You’d think that a highly visual, shocking depiction of ‘ultra-violence’ would not generate quite as many huge belly laughs as Action To The Word’s production of A Clockwork Orange does. The unsubtle ‘fuck off’ to the system; to the psychoanalytic certainties so long labelling us offers a constant irony and this in turn brings with it uncomfortable humour. It is however, the use of melodramatic and poetic jargon, Jonno Davies’s twinkly eyed anti-hero, Alexander and over the top Vauxhall Super Club setting that likely provokes the most cackles.

Originally premiering at Edinburgh Fringe in 2011, before going on an international tour, director Alexandra Spencer-Jones has reinvented author Anthony Burgess’s extraordinary, graphic societal assault for the Park Theatre the year the writer would have celebrated his centenary. It is an all-male cast, headed by Davies and a strong ensemble, with the 90 minute long action mostly confined to the theatre’s bigger but still compact stage.

Most striking in A Clockwork Orange is Hannah Lee’s tight choreography. Artists such as Placebo are pounded out and the cast move with a contrasting gracefulness, but their wild, crazed and terrifying expressions are ultimately reminiscent of a feral cat. Near naked bodies writhe both on and off the floor but always with precision and focus and Davies especially struts around like a world class ballet principal.
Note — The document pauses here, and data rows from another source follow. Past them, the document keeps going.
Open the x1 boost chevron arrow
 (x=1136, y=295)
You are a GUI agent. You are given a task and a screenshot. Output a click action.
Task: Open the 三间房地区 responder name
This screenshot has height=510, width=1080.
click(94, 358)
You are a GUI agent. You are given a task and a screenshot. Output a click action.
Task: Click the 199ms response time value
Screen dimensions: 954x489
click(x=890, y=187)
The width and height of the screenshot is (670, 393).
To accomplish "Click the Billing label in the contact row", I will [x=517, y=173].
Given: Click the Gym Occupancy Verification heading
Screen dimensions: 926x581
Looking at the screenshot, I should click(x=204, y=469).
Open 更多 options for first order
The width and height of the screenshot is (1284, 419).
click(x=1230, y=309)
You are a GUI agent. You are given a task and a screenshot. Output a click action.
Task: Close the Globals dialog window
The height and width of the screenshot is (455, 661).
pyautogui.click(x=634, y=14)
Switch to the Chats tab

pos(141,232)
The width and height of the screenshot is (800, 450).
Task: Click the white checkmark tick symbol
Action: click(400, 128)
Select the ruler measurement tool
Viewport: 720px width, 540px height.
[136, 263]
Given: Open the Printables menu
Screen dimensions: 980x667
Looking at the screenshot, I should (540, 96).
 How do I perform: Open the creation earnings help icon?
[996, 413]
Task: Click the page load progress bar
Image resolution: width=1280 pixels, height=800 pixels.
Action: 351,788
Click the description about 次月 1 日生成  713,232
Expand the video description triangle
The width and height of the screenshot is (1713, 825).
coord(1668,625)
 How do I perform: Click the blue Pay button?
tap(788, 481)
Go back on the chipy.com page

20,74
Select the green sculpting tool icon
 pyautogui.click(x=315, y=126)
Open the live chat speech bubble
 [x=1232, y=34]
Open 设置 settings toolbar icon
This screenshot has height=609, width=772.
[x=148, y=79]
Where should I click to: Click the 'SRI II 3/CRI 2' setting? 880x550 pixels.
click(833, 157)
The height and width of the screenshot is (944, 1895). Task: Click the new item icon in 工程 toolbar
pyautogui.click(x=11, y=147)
Alexander’s obsession with Beethoven’s Symphonies play a crucial role both within the confines of the narrative and the production detail itself. The volume to which we are treated with music here is, like the story, violent and in your face but it is necessary. There’s a beautiful contradiction between what ultimately represents more than just taste for the protagonist and a soundtrack to the atrocities Alexander and his gang execute, as well as a brief glimpse at something entirely different with The Flamingos’ ‘I Only Have Eyes for You’.

Besides the many pleasing aesthetics on offer, ahem, here, Action To The Word offer an extremely good group of performers. Davies perfects controlled arrogance but demonstrates deep versatility when necessary. Damien Hasson is frightening and hilarious, particularly as the prison Chaplain and Sebastian Charles and Simon Cotton equally impress.

Spencer Jones’ production has so many strengths but there’s ambiguity in droves. The second half especially requires too many scene changes that just cannot be realistically realised by the audience in such a small space and with so little props. The violence too, is more inferred than demonstrated; an all too familiar theme in theatre lately. Perhaps this is, as the story suggests, us desensitised? Overexposure is undeniably specific to the millennial generation and the timelessness of A Clockwork Orange makes this just as much of a talking point now as when the book was published in 1962 and the film, 1971. The show is mostly strong and brings Burgess’ story to a new generation; however, the big smack in your face impact just unfortunately isn’t there.

A Clockwork Orange is playing at the Park Theatre until March 18.